When you write this in your code:
"wibble"
Then the compiler provides a block of memory that contains the bytes representing the characters 'w', 'i', 'b', 'b', 'l', 'e', and '\0' in that order (the compiler adds a zero byte at the end, a "null terminator". In C a standard string is a null-terminated string: a block of characters starting at a given memory address and continuing until the next zero byte.)
And when you start comparing expressions like that, what happens is this:
if ("Maya" == "Maya")
At the point of this comparison, the compiler -- in your case, specifically; see my explanation of string pooling at the end -- has created two separate blocks of memory, to hold two different sets of characters that are both set to 'M', 'a', 'y', 'a', '\0'.
When the compiler sees a string in quotes like this, "under the hood" it builds an array of characters, and the string itself, "Maya", acts as the name of the array of characters. Because the names of arrays are effectively pointers, pointing at the first character of the array, the type of the expression "Maya" is pointer to char.
When you compare these two expressions using "==", what you're actually comparing is the pointers, the memory addresses of the beginning of these two different blocks of memory. Which is why the comparison is false, in your particular case, with your particular compiler.
If you want to compare two good old-fashioned C strings, you should use the strcmp() function. This will examine the contents of the memory pointed two by both "strings" (which, as I've explained, are just pointers to a block of memory) and go through the bytes, comparing them one-by-one, and tell you whether they're really the same.
Now, as I've said, this is the kind of slightly surprising result that's been biting C beginners on the arse since the days of yore. And that's one of the reasons the language evolved over time. Now, in C++, there is a std::string class, that will hold strings, and will work as you expect. The "==" operator for std::string will actually compare the contents of two std::strings.
By default, though, C++ is designed to be backwards-compatible with C, i.e. a C program will generally compile and work under a C++ compiler the same way it does in a C compiler, and that means that old-fashioned strings, "things like this in your code", will still end up as pointers to bits of memory that will give non-obvious results to the beginner when you start comparing them.
Oh, and that "string pooling" I mentioned at the beginning? That's where some more complexity might creep in. A smart compiler, to be efficient with its memory, may well spot that in your case, the strings are the same and can't be changed, and therefore only allocate one block of memory, with both of your names, "Maya", pointing at it. At which point, comparing the "strings" -- the pointers -- will tell you that they are, in fact, equal. But more by luck than design!

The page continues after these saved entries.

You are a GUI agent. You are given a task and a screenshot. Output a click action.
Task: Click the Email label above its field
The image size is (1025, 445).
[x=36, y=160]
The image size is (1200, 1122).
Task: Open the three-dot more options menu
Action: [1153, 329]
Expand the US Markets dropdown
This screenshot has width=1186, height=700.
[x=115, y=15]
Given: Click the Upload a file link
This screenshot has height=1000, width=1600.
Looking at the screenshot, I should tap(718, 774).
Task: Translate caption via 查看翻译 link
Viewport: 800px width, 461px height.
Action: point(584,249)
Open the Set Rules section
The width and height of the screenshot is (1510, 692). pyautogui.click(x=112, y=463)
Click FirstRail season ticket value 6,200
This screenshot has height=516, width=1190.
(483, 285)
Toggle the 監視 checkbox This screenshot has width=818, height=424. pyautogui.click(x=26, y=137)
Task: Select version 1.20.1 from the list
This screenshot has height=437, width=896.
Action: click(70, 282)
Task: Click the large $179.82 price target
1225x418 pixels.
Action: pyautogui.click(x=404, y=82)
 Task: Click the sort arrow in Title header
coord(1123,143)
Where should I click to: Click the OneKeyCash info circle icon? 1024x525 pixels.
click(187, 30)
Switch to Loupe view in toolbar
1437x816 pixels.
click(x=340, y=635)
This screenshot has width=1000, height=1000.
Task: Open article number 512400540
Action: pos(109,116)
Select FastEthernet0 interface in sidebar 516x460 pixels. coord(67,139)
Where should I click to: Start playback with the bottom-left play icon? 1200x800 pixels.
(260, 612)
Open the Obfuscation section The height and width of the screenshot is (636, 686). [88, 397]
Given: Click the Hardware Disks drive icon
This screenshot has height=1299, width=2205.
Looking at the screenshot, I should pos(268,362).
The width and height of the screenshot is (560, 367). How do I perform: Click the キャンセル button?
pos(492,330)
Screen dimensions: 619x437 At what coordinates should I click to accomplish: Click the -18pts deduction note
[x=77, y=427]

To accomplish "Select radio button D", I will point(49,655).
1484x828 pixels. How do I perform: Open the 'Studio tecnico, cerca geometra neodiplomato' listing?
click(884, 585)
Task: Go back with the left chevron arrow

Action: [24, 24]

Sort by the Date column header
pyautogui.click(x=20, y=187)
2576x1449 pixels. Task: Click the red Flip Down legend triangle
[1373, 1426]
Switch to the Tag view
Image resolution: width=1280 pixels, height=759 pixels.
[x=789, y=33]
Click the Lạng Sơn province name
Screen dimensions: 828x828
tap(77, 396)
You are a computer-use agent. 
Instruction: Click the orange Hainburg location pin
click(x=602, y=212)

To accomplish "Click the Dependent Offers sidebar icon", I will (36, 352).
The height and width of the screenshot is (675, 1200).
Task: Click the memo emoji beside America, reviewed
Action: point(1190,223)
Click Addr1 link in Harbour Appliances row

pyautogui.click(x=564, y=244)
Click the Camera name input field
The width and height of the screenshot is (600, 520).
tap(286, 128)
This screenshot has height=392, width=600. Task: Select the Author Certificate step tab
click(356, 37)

This "string pooling" behaviour will change from compiler to compiler, and often will differ between debug and release modes of the same compiler, as the release mode often includes optimisations like this, which will make the output code more compact (it only has to have one block of memory with "Maya" in, not two, so it's saved five -- remember that null terminator! -- bytes in the object code.) And that's the kind of behaviour that can drive a person insane if they don't know what's going on :)
If nothing else, this answer might give you a lot of search terms for the thousands of articles that are out there on the web already, trying to explain this. It's a bit painful, and everyone goes through it. If you can get your head around pointers, you'll be a much better C or C++ programmer in the long run, whether you choose to use std::string instead or not!